Wordnik - 10 million API Requests a Day on MongoDB and Scala
Wordnik is an online dictionary and language resource that has both a website and an API component. Their goal is to show you as much information as possible, as fast as we can find it, for every word in English, and to give you a place where you can make your own opinions about words known. As cool as that is, what is really cool is the information they share in their blog about their experiences building a web service. They've written an excellent series of articles and presentations you may find useful:
- What has technology doSave & Closene for words lately?
- Eventual consistency. Using an eventually consistent model they can do work in parallel and we count as many words as possible when we can, and add them all up when there’s a lag. The count’s always in the ballpark, and we never have to stop.D
- Document-oriented storage. Dictionary entries are more naturally modeled as hierarchical documents and using that model has made it quicker to find data and is easier for development.
- 12 Months with MongoDB
- Primary driver for migrating to MongoDB was for performance. MySQL didn't work for them.
- Mongo serves an average of 500k requests/hour. Peak traffic is 4x that.
- > 12 billion documents in Mongo, storage is ~3TB per node
- Can easily sustain an insert speed of 8k documents/second, often burst to 50k/sec
- A single java client can sustain 10MB/sec read over the backend (gigabit) network to one mongod. Four readers from the same client pull 40MB/sec over the same pipe
- Every type of retrieval has become significantly faster than the MySQL implementation:
- example fetch time reduced from 400ms to 60ms
- dictionary entries from 20ms to 1ms
- document metadata from 30ms to .1ms
- spelling suggestions from 10ms to 1.2ms
- Mongo's built-in caching allowed them to remove the memcached layer and speed up calls by 1-2ms.
- From MySQL to MongoDB - Migrating to a Live Application by Tony Tam
- An explanation of their experiences moving from MySQL to MongoDB.
- Wordnik stores a corpus of words, hierarchical data, and user data. The MySQL design was far more complex and required a complex caching layer to perform well. With MongoDB the system is 20x faster. Now there are no joins or the need of a caching layer. The whole system was simpler.
- Wordnik is primarily a read-only system and performance is limited mainly by disk speed.
-
They use dual quad-core 2.4GHz intel cpus with 72GB ram. They are physical servers and in master-slave mode and use 5.3TB LUNs on the DAS. They found virtual servers didn't have the IO performance they needed.
- Keeping the Lights On with MongoDB by Tony Tam
- A presentation of how they use and mange MongoDB.
- Wordnik API
- They've rewritten their REST API in Scala. Scala has helped them remove a lot of code and standardize "traits" throughout the API.
- MongoDB Admin Tools
- Wordnik has built some tools to manage large deployments of MongoDB and has open sourced them.
- Wordnik Bypasses Processing Bottleneck with Hadoop
- Add 8,000 words per second to their corupus of words.
- Map-reduce jobs are run on Hadoop to offload MongoDB and prevent any blocking queries.

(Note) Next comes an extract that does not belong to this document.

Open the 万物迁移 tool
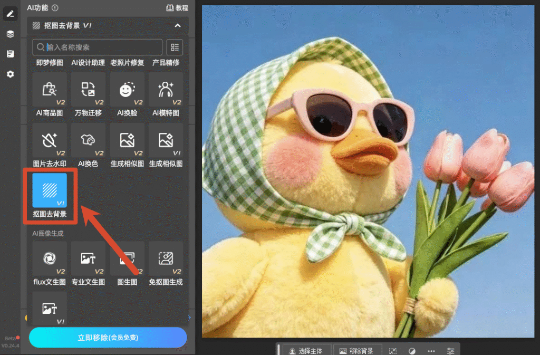click(88, 90)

Data is append-only so there's no reason to hit MongoDB.
- Incremental updates to their data are stored in flat files, which are periodically imported into HDFS.
Overall impressions:
- Wordnik had a very specific problem to solve and set out to find the best tool that would help them solve that problem. They were willing to code around any faults they found and figure out how to make MongoDB work best for them. Performance requirements drove everything.
- After performance, the naturalness of the document data model seemed to be the biggest win for them. The ability to easily model complex data hierarchically and have that perform well, reverberated across the system.
- Code is now: faster, more flexible, and dramatically smaller.
- They have settled on specialized tools for the job. MongoDB is responsible for document storage for runtime data. Hadoop is responsible for analytics, data processing, reporting, and time-based aggregation.Definitely an experience report worth keeping an eye on.